Le polymère lui a facilité la tâche. «Il y a une grosse différence de longueur d’onde entre la lumière qu’il absorbe et celle qu’il émet, explique Denis Boudreau. On l’irradie avec de la lumière bleue et il relâche de la lumière verte.»

Une telle méthode aurait fait le bonheur des douaniers lors de la crise du SRAS. Ils auraient su immédiatement si un voyageur fiévreux constituait une menace à la sécurité nationale ou s’il avait seulement besoin d’un comprimé d’acétaminophène.

De la même façon, l’appareil permettrait de savoir rapidement si une poudre blanche contient de l’anthrax ou si une volaille est porteuse de la grippe aviaire.

Cette méthode permet de s’affranchir complètement de la Polymerase Chain Reaction (PCR), une technique de pointe qui fait certes des merveilles dans les laboratoires de séquençage du génome, mais qui demande un personnel spécialisé, du matériel coûteux et plus de temps (environ une heure).

Avec la PCR, des sondes moléculaires repèrent la séquence génétique recherchée; on la multiplie ensuite grâce à des enzymes jusqu’à obtenir les millions de copies nécessaires pour être détectées par un appareil de mesure. Avec la méthode de Mario Leclerc et Denis Boudreau, cinq brins d’ADN suffisent!

Les chercheurs sont déjà en train d’élaborer un modèle encore plus efficace, avec l’aide d’un collaborateur de la première heure, le microbiologiste Maurice Boissinot du Centre de recherche en infectiologie.

«Pour l’instant, on ne peut chercher qu’une séquence génétique à la fois. Ce n’est pas très utile pour un médecin au chevet d’un patient qui peut être infecté par 400 pathogènes différents», souligne Denis Boudreau.
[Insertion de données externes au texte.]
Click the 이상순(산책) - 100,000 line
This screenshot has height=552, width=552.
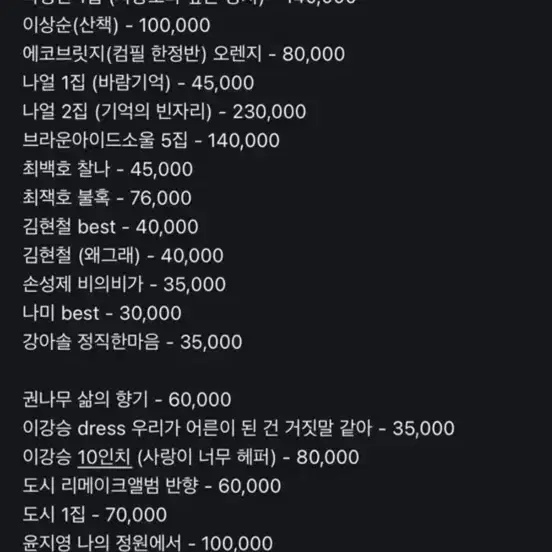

Rien ne sert de mettre 400 sondes moléculaires dans l’éprouvette; on ne saura pas laquelle a réagi. Faire 400 tests les uns à la suite des autres, c’est impensable…

Il faut donc trouver le moyen d’attacher les sondes sur un support solide et de verser l’échantillon liquide dessus. S’il y a capture d’un brin complémentaire, on saura quelle sonde s’allume. «Ce sera une des découvertes de l’année 2007», dit en souriant Mario Leclerc.